We spent our first evening in one bend directly across from the grassy lawn of the bar at the lodge, standing about two-arm lengths from each other, casting and catching the bubbly lips of grayling that teamed in the current. The fish were underfoot. They slipped around our ankles. I tried not to kick them in their faces, but when we released them, they only hung out between our feet. The sun never sets in the summer, but the dinner bell does go off  in the belly. Eventually, we reeled in our lines and began the return upstream to where the water was shallow enough to cross safely. A very large lady moose entered the river directly across from us and blocked our way.

 

“You guys just stand still with me. She shouldn’t charge if we just stand here,” Doug cautioned us. However, the moose seemed very annoyed that we were standing exactly where she intended to cross. It was a stalemate.

 

“OK. Let’s go downstream, but very slowly,” and we followed Doug. The moose made a parallel path on the opposite side of the river. So, we headed upstream again. The place she decided to stop was in front of our rented cabin. So, we moseyed up to the bar.

 

“Oh, her?” replied the bartender. “That’s the camp moose. She won’t hurt you. Was probably just watching you fish.”

 

For the next couple of days, we stayed at the lodge and reveled in the abundant fish to be caught. The Dolly Varden were new to us. They look a lot like Brook Trout, but do not have blue dots and orange fins. At that time of year (June) and in the smaller stream like the Clearwater, the Dolly Varden were not very big – tiny actually – being only about 6 inches (or less) in size. However, the little things were amazingly aggressive and would leap from only a few inches of water to take a fly the size of their head. Basically, if a Dolly Varden can get its mouth on it – it’s going to eat it. The Dolly Vardens would commonly take my fly when I was not paying attention, for example, when I was simply looking for signs of fish rising and letting my line drift down river. They are the kamikazes of trout in that way.

 

The grayling, on the other hand, are an emotional bunch of fish.
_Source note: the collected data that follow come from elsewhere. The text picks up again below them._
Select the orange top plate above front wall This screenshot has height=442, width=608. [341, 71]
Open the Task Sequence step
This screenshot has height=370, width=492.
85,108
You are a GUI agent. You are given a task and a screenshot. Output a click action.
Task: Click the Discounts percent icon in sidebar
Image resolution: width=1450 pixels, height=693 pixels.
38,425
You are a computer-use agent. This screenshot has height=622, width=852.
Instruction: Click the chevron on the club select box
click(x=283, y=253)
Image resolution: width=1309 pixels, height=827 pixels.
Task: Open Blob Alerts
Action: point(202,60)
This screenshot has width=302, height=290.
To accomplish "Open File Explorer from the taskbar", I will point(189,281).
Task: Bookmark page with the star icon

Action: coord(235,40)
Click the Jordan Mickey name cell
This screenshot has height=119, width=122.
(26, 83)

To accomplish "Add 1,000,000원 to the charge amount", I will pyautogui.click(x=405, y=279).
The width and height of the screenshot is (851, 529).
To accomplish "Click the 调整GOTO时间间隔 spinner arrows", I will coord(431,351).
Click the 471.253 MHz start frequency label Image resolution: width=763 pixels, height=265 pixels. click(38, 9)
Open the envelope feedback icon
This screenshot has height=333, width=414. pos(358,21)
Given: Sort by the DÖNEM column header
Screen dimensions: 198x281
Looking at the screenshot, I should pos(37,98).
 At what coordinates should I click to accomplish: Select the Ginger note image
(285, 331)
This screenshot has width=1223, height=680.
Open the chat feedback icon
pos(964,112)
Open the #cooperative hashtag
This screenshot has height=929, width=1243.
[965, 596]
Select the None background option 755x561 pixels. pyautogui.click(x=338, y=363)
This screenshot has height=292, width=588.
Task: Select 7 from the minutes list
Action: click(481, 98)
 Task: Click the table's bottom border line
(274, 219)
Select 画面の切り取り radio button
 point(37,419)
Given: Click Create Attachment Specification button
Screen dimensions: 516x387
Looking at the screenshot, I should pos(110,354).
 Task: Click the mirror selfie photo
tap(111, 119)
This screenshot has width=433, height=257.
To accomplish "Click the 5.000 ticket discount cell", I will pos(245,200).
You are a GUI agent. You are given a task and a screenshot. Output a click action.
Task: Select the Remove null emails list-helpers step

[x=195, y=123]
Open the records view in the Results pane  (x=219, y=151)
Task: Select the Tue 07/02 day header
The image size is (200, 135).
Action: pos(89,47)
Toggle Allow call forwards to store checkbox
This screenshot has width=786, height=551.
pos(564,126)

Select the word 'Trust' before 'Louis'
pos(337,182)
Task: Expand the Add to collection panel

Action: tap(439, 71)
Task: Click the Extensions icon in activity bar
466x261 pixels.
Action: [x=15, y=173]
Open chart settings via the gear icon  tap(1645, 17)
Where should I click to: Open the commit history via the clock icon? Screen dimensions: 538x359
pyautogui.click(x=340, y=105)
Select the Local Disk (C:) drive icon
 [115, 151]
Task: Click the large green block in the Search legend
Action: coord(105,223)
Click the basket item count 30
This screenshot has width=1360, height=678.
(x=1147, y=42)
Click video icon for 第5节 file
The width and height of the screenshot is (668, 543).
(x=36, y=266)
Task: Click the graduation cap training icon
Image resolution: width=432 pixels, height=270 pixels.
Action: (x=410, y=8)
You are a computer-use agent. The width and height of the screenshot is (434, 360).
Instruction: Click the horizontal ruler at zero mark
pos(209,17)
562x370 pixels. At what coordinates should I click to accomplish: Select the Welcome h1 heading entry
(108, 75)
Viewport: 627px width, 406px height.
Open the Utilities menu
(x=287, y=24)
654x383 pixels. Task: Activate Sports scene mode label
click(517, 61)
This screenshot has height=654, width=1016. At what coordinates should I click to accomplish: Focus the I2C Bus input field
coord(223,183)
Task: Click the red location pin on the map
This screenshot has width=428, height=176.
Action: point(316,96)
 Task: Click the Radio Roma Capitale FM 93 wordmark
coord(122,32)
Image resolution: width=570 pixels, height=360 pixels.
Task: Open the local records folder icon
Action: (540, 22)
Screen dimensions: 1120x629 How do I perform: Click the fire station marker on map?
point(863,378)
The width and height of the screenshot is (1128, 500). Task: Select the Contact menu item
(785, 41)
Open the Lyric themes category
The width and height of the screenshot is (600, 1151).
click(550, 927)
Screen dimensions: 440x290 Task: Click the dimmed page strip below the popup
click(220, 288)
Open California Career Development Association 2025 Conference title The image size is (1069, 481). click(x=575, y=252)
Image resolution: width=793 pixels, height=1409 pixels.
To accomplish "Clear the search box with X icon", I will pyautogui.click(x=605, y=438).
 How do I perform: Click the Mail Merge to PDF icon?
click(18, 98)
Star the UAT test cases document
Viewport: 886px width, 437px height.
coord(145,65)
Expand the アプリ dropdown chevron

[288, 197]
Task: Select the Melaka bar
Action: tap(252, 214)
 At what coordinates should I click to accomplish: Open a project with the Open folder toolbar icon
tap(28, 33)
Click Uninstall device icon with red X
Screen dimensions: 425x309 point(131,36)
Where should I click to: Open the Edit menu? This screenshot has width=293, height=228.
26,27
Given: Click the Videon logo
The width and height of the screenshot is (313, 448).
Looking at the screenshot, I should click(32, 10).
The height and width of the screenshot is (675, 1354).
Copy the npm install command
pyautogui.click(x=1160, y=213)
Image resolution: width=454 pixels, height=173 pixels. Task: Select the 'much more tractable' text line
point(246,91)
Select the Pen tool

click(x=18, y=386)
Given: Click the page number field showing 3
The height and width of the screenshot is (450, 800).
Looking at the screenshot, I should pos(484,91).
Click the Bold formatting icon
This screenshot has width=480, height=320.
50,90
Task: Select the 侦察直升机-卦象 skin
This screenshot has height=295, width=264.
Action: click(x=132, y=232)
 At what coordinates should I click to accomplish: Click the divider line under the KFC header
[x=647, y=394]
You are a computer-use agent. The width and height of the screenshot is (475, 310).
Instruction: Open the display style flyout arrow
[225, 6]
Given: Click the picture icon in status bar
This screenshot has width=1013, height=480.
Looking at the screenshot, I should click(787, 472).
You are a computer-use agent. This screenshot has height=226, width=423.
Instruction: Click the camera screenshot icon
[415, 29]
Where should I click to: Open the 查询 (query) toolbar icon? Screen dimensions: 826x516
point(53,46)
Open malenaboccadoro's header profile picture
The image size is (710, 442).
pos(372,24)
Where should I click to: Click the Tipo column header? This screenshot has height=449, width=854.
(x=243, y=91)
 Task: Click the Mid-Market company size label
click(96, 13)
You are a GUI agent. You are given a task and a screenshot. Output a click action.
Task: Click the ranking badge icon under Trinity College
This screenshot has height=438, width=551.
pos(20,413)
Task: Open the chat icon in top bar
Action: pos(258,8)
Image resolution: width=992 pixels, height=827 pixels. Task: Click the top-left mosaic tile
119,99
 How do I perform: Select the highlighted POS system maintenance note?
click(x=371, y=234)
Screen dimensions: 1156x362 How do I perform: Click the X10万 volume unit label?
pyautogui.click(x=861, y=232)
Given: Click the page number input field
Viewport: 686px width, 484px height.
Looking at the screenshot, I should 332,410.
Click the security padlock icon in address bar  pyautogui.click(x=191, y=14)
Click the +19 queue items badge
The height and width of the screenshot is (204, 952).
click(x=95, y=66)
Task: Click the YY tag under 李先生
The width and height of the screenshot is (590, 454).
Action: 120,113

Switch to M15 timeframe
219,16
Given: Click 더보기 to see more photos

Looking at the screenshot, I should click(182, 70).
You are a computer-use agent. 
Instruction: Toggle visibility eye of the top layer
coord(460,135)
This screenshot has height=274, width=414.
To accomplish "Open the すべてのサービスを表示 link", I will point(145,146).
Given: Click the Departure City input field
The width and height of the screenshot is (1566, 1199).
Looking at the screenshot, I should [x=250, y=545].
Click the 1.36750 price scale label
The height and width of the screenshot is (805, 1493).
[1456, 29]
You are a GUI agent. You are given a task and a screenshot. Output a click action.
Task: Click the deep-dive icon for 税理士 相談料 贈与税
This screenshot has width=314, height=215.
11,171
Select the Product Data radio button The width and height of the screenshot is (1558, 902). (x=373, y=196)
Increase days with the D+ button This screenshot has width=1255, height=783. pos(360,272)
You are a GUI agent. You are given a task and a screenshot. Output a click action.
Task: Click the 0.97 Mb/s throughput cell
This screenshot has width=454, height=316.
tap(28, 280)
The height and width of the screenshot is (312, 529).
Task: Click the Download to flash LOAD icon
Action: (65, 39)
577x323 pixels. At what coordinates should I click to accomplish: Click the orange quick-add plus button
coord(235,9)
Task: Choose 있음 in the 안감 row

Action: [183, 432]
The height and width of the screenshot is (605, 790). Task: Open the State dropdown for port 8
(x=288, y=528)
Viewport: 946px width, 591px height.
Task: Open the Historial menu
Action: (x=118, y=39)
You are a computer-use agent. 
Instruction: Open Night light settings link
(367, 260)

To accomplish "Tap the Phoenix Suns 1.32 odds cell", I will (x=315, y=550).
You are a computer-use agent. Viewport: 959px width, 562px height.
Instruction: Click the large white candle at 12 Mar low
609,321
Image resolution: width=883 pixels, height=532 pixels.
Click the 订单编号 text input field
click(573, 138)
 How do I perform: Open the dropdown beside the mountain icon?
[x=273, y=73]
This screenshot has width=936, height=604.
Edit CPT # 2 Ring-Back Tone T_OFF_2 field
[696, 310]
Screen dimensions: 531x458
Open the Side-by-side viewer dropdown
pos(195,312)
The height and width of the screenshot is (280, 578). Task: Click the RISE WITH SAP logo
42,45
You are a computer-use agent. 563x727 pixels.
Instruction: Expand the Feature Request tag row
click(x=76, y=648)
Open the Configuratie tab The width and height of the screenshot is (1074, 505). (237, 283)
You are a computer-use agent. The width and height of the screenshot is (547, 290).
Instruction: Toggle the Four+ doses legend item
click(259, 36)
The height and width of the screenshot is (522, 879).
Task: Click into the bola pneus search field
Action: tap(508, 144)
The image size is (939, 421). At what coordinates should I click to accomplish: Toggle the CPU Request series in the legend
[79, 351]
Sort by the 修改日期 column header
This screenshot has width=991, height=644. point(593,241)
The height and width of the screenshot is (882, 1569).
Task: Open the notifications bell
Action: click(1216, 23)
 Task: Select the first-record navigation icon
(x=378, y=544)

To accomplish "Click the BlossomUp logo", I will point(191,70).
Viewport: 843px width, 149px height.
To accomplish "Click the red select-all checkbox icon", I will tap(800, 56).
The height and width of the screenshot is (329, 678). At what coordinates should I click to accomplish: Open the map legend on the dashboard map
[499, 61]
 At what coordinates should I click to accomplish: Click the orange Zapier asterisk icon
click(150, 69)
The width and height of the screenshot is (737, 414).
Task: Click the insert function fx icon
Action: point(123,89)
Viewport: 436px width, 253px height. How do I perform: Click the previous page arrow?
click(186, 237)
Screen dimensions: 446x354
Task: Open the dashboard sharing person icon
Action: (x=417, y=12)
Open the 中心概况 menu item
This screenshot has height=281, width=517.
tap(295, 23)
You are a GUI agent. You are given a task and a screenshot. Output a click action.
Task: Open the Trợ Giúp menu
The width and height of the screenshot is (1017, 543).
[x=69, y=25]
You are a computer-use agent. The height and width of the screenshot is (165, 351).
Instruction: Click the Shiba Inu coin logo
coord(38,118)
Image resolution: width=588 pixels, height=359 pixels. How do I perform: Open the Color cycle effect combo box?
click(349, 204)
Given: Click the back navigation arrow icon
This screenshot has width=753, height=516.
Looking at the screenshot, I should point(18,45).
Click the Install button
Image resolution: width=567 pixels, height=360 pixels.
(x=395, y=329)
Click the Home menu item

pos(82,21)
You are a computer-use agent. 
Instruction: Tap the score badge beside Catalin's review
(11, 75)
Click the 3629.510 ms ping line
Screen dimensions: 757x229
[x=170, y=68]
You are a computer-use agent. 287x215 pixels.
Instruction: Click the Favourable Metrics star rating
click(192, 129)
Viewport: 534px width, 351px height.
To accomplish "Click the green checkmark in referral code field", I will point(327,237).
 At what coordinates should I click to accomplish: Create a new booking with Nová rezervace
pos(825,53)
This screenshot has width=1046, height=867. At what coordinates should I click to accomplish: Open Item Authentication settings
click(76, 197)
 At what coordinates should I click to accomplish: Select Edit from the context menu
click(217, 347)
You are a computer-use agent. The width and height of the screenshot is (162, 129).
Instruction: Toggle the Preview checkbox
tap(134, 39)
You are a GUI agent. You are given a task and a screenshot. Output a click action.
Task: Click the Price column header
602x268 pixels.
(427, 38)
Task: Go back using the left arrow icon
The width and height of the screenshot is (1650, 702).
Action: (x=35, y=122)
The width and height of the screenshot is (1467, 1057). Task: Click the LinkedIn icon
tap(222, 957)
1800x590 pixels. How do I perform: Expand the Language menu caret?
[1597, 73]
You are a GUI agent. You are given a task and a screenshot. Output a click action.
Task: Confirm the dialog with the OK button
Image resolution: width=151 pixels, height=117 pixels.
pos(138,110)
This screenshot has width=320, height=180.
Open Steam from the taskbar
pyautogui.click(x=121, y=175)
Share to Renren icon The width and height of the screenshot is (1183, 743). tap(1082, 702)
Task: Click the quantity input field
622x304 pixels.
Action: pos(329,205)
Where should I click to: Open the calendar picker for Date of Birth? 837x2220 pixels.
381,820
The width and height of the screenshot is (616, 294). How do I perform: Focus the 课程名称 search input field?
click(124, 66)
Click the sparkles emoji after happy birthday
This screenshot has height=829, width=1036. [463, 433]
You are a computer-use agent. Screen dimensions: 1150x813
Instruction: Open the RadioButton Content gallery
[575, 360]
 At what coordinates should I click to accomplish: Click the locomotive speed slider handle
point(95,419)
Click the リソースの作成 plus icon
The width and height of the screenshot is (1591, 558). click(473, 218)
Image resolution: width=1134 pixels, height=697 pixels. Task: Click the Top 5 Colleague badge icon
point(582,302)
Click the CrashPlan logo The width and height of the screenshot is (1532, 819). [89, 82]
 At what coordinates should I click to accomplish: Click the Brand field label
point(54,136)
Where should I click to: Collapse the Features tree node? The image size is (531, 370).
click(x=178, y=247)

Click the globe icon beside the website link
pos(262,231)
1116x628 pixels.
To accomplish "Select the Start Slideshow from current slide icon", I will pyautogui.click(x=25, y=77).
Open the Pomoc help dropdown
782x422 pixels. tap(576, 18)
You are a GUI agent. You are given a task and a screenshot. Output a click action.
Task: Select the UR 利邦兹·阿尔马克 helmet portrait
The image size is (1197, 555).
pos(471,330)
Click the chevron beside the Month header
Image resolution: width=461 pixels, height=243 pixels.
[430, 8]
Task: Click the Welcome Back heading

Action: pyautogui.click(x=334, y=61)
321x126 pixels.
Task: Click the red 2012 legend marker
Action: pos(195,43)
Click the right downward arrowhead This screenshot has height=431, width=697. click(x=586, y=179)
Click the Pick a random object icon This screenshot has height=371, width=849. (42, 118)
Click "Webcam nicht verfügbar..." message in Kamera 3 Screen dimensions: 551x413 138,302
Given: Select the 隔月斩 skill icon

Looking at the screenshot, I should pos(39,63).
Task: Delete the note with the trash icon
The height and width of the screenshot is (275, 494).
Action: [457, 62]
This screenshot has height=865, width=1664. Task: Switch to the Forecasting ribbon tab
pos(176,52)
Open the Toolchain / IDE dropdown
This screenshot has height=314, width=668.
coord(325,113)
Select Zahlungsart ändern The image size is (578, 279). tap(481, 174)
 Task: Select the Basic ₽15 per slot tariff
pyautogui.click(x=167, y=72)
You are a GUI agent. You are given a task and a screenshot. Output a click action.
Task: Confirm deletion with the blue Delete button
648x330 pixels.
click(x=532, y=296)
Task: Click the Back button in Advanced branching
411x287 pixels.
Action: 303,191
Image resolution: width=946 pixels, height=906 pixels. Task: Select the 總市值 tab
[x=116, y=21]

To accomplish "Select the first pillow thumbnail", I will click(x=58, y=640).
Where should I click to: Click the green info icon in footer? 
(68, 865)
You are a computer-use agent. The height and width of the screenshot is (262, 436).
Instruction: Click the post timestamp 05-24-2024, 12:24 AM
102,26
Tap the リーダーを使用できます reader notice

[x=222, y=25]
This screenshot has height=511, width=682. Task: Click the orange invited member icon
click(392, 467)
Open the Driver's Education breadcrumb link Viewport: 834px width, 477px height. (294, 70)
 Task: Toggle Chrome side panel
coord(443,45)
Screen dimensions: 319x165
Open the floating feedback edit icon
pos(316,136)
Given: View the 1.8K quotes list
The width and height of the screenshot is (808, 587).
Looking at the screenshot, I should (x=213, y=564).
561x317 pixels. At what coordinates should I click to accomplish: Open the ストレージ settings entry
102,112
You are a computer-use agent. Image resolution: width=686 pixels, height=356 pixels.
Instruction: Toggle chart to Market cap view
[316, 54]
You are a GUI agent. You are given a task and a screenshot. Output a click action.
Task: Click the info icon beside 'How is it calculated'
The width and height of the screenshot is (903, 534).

I was sitting on my butt in my waders half-submerged in the water with my legs sticking out in front of me nursing a hang-over. I let my special Parachute Adams of Doug’s unique design float under willows on the opposite bank (a mere10 feet across from my feet) and watched grayling rise out of the shadow to pounce on my fly like a cat on a mouse. They threw themselves in aerial assault to smother the fly with flat slaps of their bodies (must be why they have sails for dorsal fins, which they actually do). Then, with sudden astonishment, they would look shocked to realize their snack was attached by a thin line to a lady wearing rubber pants sitting in the water.

 

Graylings only fight for a moment before feinting from disbelief. Even after release, you have to hold them and apologize gently until they get over it or they'll just float away upside down with hurt feelings. I let one go between my knees and he stayed in my thigh-corral thinking about what had transpired. Then, he forgot why he had been so upset in the first place (a newt may be smarter.) I released him from my containment by spreading my ankles apart and sticking a finger in his ear.

 

Despite an ominous beginning, the over-all ambiance of our fishing trip turned out to be enjoyable. Sometimes life experiences are subtle that way. A precocious person (especially me) needs to be humbled by the wilderness and skunked from time to time. We entered the Yukon with expectations of grandeur and with intent to conquer the Rivers of the North as savvy anglers from Colorado. But, the size of the rivers daunted us and the salmon weren’t even there yet. Only the silly graylings were to be wrangled by the bushel. As austere as the Alaskan and Yukon rivers remain, they still call to us. We can hear their thunder in the North Wind. I think when we return, we will try to go later in the year, when the King Salmon are running.